Road traffic is a major source of particulate emissions that pose a significant risk to human health and the environment. Despite efforts by governments and scientists to reduce tailpipe emissions, the contribution of non-exhaust emissions has increased and become dominant in recent years.
Road traffic is a major source of particulate matter emissions that pose a significant risk to human health and the environment. It is one of the priority areas for action to improve air quality, and is now the focus of public and scientific attention and the centre of the environmental debate. Over the last twenty years, the issue of reducing exhaust emissions has been brought to the forefront of the international and particularly European scene (introduction of Euro standards, particulate filters, SCR systems to reduce NOx, etc.). Nevertheless, in view of the efforts made to reduce tailpipe emissions, the contribution of non-exhaust emissions has increased and has become predominant in recent years. These non-exhaust emissions are mainly due to brake wear and to particles emitted when tyres come into contact with the road. By 2030, they are expected to increase by 53.5% worldwide, according to the OECD (Organisation for Economic Co-operation and Development). Moreover, epidemiological studies show that the toxicological impact of these particles is far from negligible.

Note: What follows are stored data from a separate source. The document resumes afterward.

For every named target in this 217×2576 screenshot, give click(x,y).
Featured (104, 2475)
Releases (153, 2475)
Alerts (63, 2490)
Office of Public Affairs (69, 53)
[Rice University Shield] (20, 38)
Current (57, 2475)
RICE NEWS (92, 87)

Among non-exhaust emissions, brake particles are predominant, especially in urban areas and near high-traffic roads. Indeed, the wear process that takes place during the contact between the brake pads and the brake disc is responsible for significant emissions of fine and ultrafine particles. They represent up to 55% of PM10 emissions from non-exhaust sources and up to 20% of total PM2.5 emissions from road traffic. These emissions are still poorly known and quantified because of their variability, as many parameters influence their characteristics, such as the diversity of vehicles and brake pads, road characteristics, driving style, etc. They are also poorly studied because the methods used to characterise them are complex. Measurements at the source of brake particles show that their concentration increases significantly with vehicle speed, weight and braking frequency. Indeed, the more the braking system is used, the more the friction of the contact zone on the disc increases. This friction will generate, on the one hand, coarse particles due to mechanical abrasion and, on the other hand, ultrafine particles (with a diameter of less than 100 nanometers) emitted by thermal degradation of the brake pad materials in the event of overheating. Recent studies have confirmed that increasing the temperature of brakes, up to a certain threshold, favours the formation of nanoparticles. Thus, this temperature represents an important issue to be taken into account for the reduction of brake emissions.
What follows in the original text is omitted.